Война всегда собирает жатву, и первыми под косу попадают те, кто не может защититься.
Северяне за соседним столом начинают третий куплет. Судя по жестам, там про то, как герой отрубает врагам головы и делает из черепов кубки.
— Кстати, об Ингрид, — Фрея снова возвращает тему в прежнее русло, ещё и так хитро улыбается. — Знаешь, что она вчера делала?
— Фрея, не надо! — Ингрид мгновенно краснеет.
— Надо! Народ должен знать правду! — Фрея поворачивается ко мне, глаза блестят от предвкушения. — Представляешь, наша воительница, гроза британцев, дочь сурового Хальвдана… три часа выбирала платье.
— Это не так! — Ингрид хватает ложку как оружие.
— Так! И спрашивала меня… — Фрея изображает писклявый голос, — «А это платье не делает мою попу большой? А в этом моя грудь не кажется плоской? А этот цвет мне идёт?»
— ФРЕЯ! Я ТЕБЯ УБЬЮ!
— Представил? — ухмыльнулась советница.
Смотрю на Ингрид, больше похожую сейчас на помидор:
— И какое платье она выбрала в итоге?
— НИКАКОЕ! — та фыркает, скрещивая руки на груди. — Все они дурацкие! Неудобные! Как в них вообще драться?
— То есть ты три часа выбирала платье, чтобы подраться в нём? — приподнимаю бровь.
— Нет! То есть да! То есть… Ой, да пошли вы оба!
Мы смеёмся. Сама Ингрид через секунду начинает улыбаться, хотя и пытается изображать обиду.
— Слушайте, — Фрея вытирает слёзы от смеха, чуть не опрокинув свой грог. — Пойдёмте в «Пьяного медведя» вечером?
— Что за «Пьяный медведь»? — зачёрпываю кашу ложкой.
— Таверна на другом конце города. Там готовят потрясающую зайчатину с северными травами. И медовуха у них особенная.
— Хм. Не знаю… — чешу затылок, сомневаясь. — В последнее время я сам как медведь в спячке. Вылезать из берлоги так лень. Да и холодно. И вообще, социализация — это сложно.
Ингрид тычет в меня ложкой, к счастью, чистой стороной:
— Вот всегда ты такой. Нужно иногда проветриваться. А то заплесневеешь.
— Да?
— Да, — кивает уже Фрея. — А то всё тут и тут, — замечаю, как её взгляд скользит куда-то за мою спину. — Разнообразие нужно. Новые места, новые люди…
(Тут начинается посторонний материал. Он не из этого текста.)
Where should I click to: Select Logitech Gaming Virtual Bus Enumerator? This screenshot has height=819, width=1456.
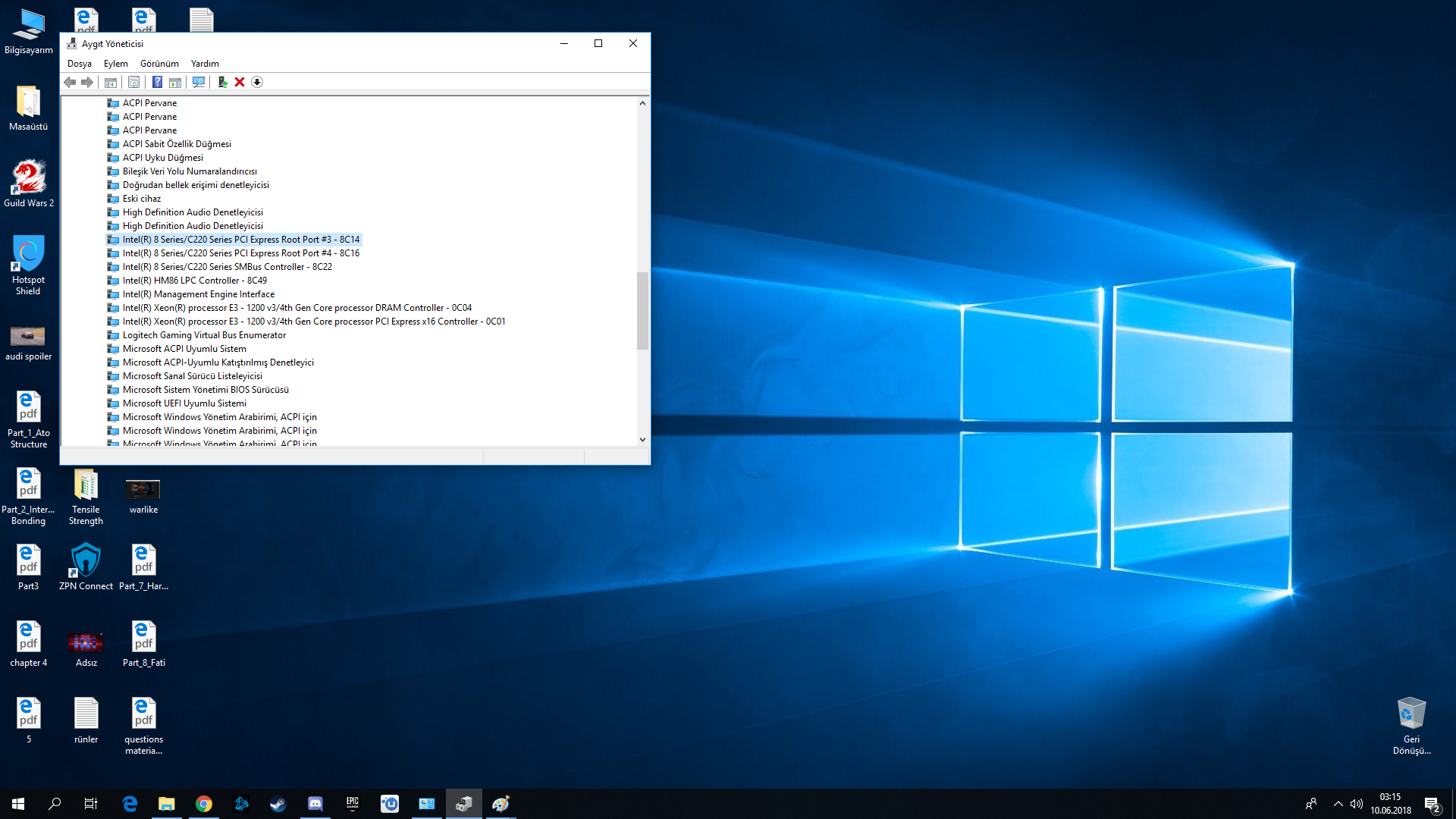coord(204,335)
Оборачиваюсь. Мари стоит у кухни с подносом, смотрит на нас. Вернее, на меня. Встречаемся взглядами, и она мгновенно краснеет, после чего тут же исчезает за дверью кухни.
Фрея, конечно, это замечает. Она вообще замечает МНОГОЕ. Её брови ползут вверх, но сама благоразумно молчит. Только чуть прищуривается, сто пудов делает пометку в голове.
В этот момент в обеденный зал входит посыльный. Совсем пацан, лет четырнадцати, фуфайка со значком курьера явно с чужого плеча — рукава длинные, воротник топорщится. Озирается, замечает меня, и решительно направляется к нашему столу, спотыкаясь о чью-то ногу по пути.
— Капитан Волков…? — подходит он ближе. Кажется, тот самый мальчишка, который был в рабстве. Значит уже пристроили. Хорошо. С голода не помрёт.
— Слушаю.
Он выпрямляется, пытается салютовать, но попадает себе по носу:
— Ой! К-капитан Волков! Генерал Разин ждёт вас сегодня вечером на ужин в резиденции!
— Понял. Передай, что буду.
— Так точно! То есть, есть! В смысле… — он окончательно запутался, развернулся и чуть не врезался в тётку Марту с подносом.
— КУДА ПРЁШЬ, СЛЕПОЙ⁈ — рявкает та.
— Простите! — и быстренько выскочил из таверны.
Я заметил его взгляд. На еду и столы не смотрел, а значит сыт. Да и цвет лица куда здоровее, чем в тот день.
— Надо же, — Фрея присвистывает. — Личное приглашение от архимагистра. Наверное, благодарить будет за форт.
— Наверное, — пожимаю плечами.
— Значит, в «Пьяного медведя» не пойдёшь? — Ингрид выглядит расстроенной. Нижняя губа чуть выпячена, брови нахмурены, и это смотрится даже как-то мило, что ли.
— Давайте завтра тогда сходим, — предлагает Фрея, допивая грог. — Раз у тебя сегодня важная встреча. К тому же завтра пятница. Там будут северные барды. Песни, пляски, драки. Стандартный пятничный набор.
— Драки — обязательная часть программы? — откусываю булочку. Стырил у Фреи, хе-х.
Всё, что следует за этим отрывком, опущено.